Stored data:
- Opening Delimiter -

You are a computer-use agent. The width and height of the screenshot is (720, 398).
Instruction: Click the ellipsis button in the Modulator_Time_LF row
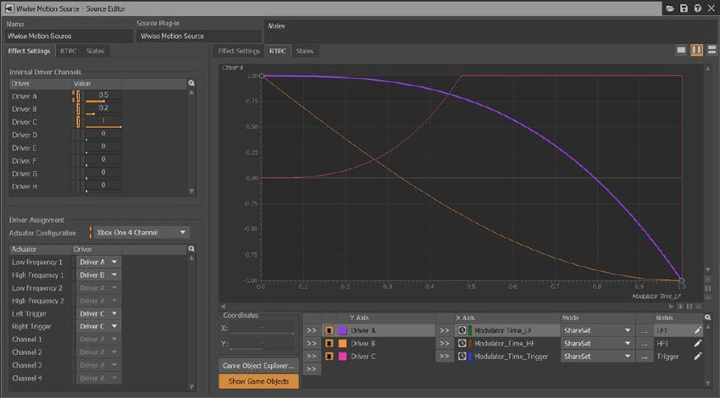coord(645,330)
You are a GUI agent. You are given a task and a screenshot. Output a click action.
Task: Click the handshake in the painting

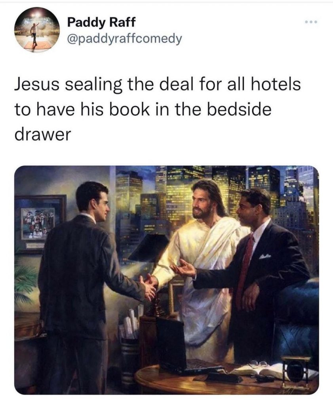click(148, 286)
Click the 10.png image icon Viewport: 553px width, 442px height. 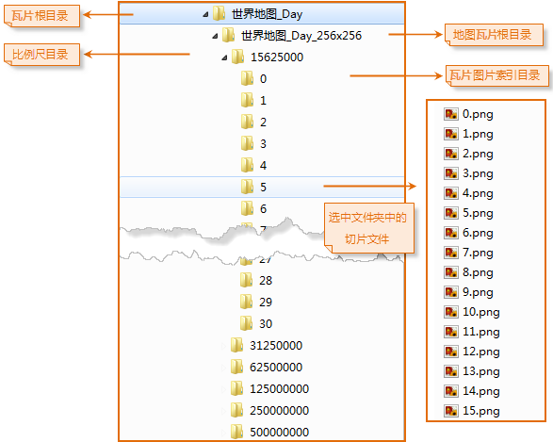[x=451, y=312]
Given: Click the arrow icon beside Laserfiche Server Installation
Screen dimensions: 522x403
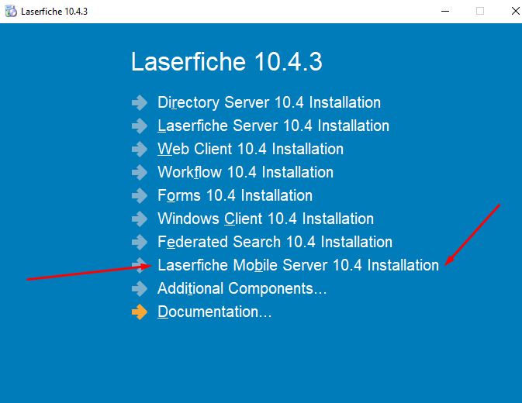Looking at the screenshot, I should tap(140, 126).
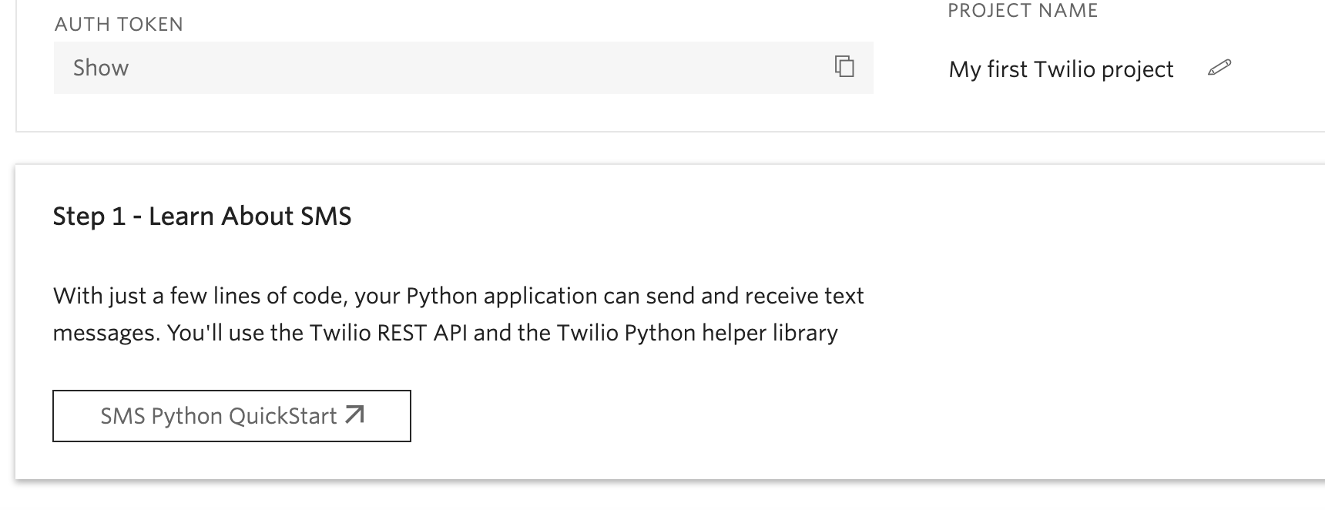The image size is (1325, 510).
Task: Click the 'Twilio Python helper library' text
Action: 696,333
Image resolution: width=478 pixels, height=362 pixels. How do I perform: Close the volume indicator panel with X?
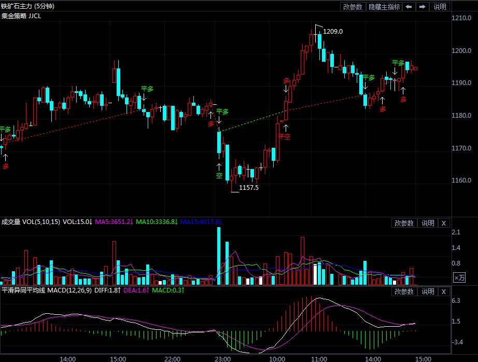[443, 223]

- Closing Delimiter -

Exercise brief = From the line containing "Screen dimensions: 522x403" down to the last line of the data, print every line exactly and nothing else. Pictures stay out of the copy.

Exercise answer =
Screen dimensions: 522x403
Looking at the screenshot, I should tap(140, 126).
The image size is (1325, 510).
Task: Click the 'Twilio Python helper library' text
Action: 696,333
Image resolution: width=478 pixels, height=362 pixels. How do I perform: Close the volume indicator panel with X?
[443, 223]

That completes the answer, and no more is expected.